> Set exercise: Rewrite the records below in full, changing every "GUI agent" to "screen assistant" and leaving everything else as it is.

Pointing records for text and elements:
• • • • • • •

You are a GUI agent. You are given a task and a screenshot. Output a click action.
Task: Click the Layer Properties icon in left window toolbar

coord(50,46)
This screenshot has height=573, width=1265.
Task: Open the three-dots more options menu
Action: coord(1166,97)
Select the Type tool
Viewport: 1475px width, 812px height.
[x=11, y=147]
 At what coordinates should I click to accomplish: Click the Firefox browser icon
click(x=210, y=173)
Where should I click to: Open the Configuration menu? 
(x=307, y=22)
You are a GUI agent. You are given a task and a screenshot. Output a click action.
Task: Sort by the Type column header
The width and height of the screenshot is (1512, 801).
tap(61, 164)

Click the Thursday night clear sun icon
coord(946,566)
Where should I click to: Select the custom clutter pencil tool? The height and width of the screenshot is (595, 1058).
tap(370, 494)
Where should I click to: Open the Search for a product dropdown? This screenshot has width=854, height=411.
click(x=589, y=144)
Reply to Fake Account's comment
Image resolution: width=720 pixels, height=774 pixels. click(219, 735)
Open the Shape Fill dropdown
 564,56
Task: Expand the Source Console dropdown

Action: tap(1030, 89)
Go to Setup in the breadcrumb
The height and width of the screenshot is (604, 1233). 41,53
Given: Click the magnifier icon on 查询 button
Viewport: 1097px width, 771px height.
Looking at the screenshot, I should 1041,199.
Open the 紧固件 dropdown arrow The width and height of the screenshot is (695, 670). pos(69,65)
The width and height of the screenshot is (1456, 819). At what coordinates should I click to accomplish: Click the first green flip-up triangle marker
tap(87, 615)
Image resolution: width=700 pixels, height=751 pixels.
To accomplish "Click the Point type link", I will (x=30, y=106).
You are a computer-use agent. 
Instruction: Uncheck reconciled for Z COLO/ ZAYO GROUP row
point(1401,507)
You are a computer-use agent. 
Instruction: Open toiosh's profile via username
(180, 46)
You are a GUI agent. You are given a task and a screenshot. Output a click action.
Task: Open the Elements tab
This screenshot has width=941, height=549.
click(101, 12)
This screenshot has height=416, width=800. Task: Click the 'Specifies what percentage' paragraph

• • • • • • •

> The response:
You are a screen assistant. You are given a task and a screenshot. Output a click action.
Task: Click the Layer Properties icon in left window toolbar

coord(50,46)
This screenshot has height=573, width=1265.
Task: Open the three-dots more options menu
Action: coord(1166,97)
Select the Type tool
Viewport: 1475px width, 812px height.
[x=11, y=147]
 At what coordinates should I click to accomplish: Click the Firefox browser icon
click(x=210, y=173)
Where should I click to: Open the Configuration menu? 
(x=307, y=22)
You are a screen assistant. You are given a task and a screenshot. Output a click action.
Task: Sort by the Type column header
The width and height of the screenshot is (1512, 801).
tap(61, 164)

Click the Thursday night clear sun icon
coord(946,566)
Where should I click to: Select the custom clutter pencil tool? The height and width of the screenshot is (595, 1058).
tap(370, 494)
Where should I click to: Open the Search for a product dropdown? This screenshot has width=854, height=411.
click(x=589, y=144)
Reply to Fake Account's comment
Image resolution: width=720 pixels, height=774 pixels. click(219, 735)
Open the Shape Fill dropdown
 564,56
Task: Expand the Source Console dropdown

Action: tap(1030, 89)
Go to Setup in the breadcrumb
The height and width of the screenshot is (604, 1233). 41,53
Given: Click the magnifier icon on 查询 button
Viewport: 1097px width, 771px height.
Looking at the screenshot, I should 1041,199.
Open the 紧固件 dropdown arrow The width and height of the screenshot is (695, 670). pos(69,65)
The width and height of the screenshot is (1456, 819). At what coordinates should I click to accomplish: Click the first green flip-up triangle marker
tap(87, 615)
Image resolution: width=700 pixels, height=751 pixels.
To accomplish "Click the Point type link", I will (x=30, y=106).
You are a computer-use agent. 
Instruction: Uncheck reconciled for Z COLO/ ZAYO GROUP row
point(1401,507)
You are a computer-use agent. 
Instruction: Open toiosh's profile via username
(180, 46)
You are a screen assistant. You are given a task and a screenshot. Output a click action.
Task: Open the Elements tab
This screenshot has width=941, height=549.
click(101, 12)
This screenshot has height=416, width=800. Task: Click the 'Specifies what percentage' paragraph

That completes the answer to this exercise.